Lecanora luteomarginata

Scientific classification
- Kingdom: Fungi
- Division: Ascomycota
- Class: Lecanoromycetes
- Order: Lecanorales
- Family: Lecanoraceae
- Genus: Lecanora
- Species: L. luteomarginata
- Binomial name: Lecanora luteomarginata Nayaka, Upreti & Lumbsch (2006)

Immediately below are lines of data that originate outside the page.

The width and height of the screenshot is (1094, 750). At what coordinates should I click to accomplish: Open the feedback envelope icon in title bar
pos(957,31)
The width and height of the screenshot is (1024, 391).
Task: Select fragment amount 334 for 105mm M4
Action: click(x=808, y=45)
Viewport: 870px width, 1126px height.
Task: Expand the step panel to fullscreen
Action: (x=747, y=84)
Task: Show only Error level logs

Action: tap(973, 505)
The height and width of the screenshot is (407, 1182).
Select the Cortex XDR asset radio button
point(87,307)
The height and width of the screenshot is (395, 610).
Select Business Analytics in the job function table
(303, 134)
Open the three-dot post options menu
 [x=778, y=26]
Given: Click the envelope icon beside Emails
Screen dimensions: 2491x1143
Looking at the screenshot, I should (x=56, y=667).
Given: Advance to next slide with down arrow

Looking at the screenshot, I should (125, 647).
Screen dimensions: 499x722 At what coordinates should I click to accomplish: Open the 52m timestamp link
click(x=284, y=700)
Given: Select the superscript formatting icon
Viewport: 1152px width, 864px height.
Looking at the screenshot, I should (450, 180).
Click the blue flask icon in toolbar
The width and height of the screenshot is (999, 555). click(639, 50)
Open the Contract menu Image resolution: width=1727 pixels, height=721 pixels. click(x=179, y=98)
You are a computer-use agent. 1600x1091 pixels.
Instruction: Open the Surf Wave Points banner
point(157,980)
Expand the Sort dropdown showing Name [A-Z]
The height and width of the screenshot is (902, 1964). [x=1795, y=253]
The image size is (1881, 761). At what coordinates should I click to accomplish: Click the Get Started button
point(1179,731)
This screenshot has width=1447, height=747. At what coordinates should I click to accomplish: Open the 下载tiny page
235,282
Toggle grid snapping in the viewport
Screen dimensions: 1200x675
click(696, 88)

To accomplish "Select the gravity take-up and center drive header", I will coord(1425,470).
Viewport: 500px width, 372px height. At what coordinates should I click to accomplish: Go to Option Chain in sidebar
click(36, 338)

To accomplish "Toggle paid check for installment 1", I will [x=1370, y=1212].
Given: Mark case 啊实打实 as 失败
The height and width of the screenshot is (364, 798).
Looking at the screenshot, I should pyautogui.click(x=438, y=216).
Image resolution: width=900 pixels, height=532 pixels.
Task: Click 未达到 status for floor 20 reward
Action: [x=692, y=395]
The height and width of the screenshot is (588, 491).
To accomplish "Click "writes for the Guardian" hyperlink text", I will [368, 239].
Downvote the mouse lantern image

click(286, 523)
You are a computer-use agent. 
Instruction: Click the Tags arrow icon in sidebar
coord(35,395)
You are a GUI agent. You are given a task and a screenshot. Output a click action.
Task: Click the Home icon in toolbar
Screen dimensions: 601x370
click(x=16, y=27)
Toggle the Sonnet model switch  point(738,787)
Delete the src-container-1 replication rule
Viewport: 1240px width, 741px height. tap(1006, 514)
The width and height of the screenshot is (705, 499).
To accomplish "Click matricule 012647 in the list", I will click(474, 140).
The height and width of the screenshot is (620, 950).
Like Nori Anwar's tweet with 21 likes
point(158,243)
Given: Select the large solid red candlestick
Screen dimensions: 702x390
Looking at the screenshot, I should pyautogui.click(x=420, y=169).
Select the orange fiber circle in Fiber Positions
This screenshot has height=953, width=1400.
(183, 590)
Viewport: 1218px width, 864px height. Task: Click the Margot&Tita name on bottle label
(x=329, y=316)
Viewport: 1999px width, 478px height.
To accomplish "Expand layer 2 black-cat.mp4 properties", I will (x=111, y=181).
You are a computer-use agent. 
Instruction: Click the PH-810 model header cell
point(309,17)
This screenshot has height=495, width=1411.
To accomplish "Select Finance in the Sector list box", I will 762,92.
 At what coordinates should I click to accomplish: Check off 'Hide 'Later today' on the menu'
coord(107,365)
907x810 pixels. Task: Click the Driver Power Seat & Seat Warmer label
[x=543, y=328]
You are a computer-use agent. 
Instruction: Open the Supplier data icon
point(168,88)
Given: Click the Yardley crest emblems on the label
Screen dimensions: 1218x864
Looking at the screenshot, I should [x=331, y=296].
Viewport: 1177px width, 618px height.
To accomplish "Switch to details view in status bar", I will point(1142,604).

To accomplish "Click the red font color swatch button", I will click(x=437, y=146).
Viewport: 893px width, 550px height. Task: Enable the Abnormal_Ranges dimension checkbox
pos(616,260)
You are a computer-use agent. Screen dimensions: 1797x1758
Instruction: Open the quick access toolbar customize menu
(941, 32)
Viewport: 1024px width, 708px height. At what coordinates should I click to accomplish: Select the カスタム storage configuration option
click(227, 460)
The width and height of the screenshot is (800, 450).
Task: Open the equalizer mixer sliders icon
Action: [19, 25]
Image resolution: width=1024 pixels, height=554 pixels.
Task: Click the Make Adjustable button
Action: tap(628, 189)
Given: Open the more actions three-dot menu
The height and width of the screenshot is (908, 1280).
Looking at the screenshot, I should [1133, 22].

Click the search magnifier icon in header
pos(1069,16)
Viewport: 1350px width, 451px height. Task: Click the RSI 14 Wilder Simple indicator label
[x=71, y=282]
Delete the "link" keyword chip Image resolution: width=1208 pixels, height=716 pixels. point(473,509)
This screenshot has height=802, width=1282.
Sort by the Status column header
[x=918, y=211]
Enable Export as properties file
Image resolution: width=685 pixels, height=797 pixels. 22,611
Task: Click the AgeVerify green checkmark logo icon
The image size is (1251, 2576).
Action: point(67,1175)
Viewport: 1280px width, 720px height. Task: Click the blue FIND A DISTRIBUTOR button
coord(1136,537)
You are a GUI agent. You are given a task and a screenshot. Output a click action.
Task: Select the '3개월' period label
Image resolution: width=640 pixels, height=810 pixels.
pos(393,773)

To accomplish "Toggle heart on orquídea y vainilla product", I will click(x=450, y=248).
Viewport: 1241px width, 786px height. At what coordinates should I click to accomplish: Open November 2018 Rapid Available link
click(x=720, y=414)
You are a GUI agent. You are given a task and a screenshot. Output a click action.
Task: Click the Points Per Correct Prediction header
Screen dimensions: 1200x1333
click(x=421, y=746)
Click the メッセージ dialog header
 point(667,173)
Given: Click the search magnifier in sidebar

= Lecanora luteomarginata =

- Authority: Nayaka, Upreti & Lumbsch (2006)

Species of lichen

Lecanora luteomarginata is a species of saxicolous (rock-dwelling) and crustose lichen in the family Lecanoraceae. Found in India, it was formally described as a new species in 2006 by Sanjeeva Nayaka, Dalip Kumar Upreti, and H. Thorsten Lumbsch. The type specimen was collected in the trail from Gaurikund to Rambara in the valley of the Mandakini River (Chamoli district, Uttaranchal) at an elevation ranging from between 1980 and 2800 m. It is only known from the type locality. Characteristics of the lichen include its thin, smooth thallus, dark brown apothecia with bright yellow margins, melacarpella-type amphithecia and glabrata-type epihymenia. The specific epithet luteomarginata refers to the yellow-coloured apothecial margins. Secondary compounds in the lichen include arthothelin, atranorin, chloroatranorin, and thiophanic acid.